1. Build Trust by Treating Your Teen With Respect.
Ask, rather than demand. Value their ideas, even if you don’t agree. Praise effort. Tell them you love them. Talk to them with a respectful tone of voice. Ask if they want your advice before you start giving it. Respect and establish boundaries — physical and emotional. Lecture less; listen more. Aim for a 5:1 ratio of positives to negatives.
2. Learn Healthy Parenting Skills.
Take a parenting class, read a parenting book, like “Help Me! I Have a Teenager!” by Annie Drake. Be clear about what your rules are; write them down.

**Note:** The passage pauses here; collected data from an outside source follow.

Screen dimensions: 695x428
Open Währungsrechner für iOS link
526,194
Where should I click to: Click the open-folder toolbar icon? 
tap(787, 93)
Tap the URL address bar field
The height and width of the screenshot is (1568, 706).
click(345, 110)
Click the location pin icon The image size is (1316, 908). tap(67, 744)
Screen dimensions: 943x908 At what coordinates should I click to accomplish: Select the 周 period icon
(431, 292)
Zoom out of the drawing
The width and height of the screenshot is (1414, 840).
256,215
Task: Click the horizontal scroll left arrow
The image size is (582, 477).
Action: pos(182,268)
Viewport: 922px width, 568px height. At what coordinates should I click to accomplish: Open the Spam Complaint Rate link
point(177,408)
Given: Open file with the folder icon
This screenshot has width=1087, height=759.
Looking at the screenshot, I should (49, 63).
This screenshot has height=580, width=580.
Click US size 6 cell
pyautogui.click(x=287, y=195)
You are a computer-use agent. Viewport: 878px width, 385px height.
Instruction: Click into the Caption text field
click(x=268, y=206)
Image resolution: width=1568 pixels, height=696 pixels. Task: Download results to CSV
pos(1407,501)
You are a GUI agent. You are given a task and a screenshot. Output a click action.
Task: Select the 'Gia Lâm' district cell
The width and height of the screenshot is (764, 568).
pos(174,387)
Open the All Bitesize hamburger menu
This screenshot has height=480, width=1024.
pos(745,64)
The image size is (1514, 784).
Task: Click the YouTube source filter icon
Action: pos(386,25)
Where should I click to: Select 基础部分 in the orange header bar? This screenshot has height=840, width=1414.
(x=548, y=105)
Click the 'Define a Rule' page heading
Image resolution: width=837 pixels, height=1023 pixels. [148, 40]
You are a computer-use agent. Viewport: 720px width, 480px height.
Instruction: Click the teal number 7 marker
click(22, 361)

Establish clear, consistent consequences for breaking the rules, and enforce them! Teens need limits; they learn how to be responsible adults by learning how to follow rules and doing age-appropriate chores. Too much freedom, lack of structure and rules, or inconsistent enforcement of consequences enables irresponsible behavior.
3. Control Your Reactivity.
Children learn by example and by making mistakes. When they make mistakes, set a good example for them by not losing your temper, judging, criticizing, shaming, moralizing, blaming, humiliating, making fun of, lecturing, putting down or guilting! Stay calm! In you are unable to be calm, excuse yourself until you are back in control of yourself and can talk calmly. Children respect a parent who is respectfully in charge, and is centered and calm.
4. Listen to Your Child’s Point of View.
Listen to understand the feelings behind the words. Validate their perspective even if you don’t agree. Empathize with the feelings. Don’t use the “shoot/reload” method of communication that only escalates defensiveness. Respect your child’s right to have an opinion; remember, they do not have an adult’s resources, knowledge or life experience with which to address problems — that’s why they need your guidance. Don’t alienate them.
5. Allow Your Teen to Have All of Their Feelings.
Help them express appropriately anger, sadness, fear, hurt, inadequacy. Stuffing feelings creates enormous problems in life
6. Model the Kinds of Behaviors You Want to See Your Child Do.
Do you take responsibility for the mistakes you make (can you say “I’m sorry” or “I made a mistake”?) Do you keep the standards and value you want them to have? Do you talk to them and your spouse with respect? Do you find ways to grow and change? Be the kind of person you want your teen to become. Create happiness in your life to show them adulthood can be fun!.
7. Have a Healthy, Loving Relationship With Your Spouse.
Adolescents often act up to take the focus off the real problem — the troubled marriage. Don’t deny marital problems; the children will be the casualties. Get help if needed!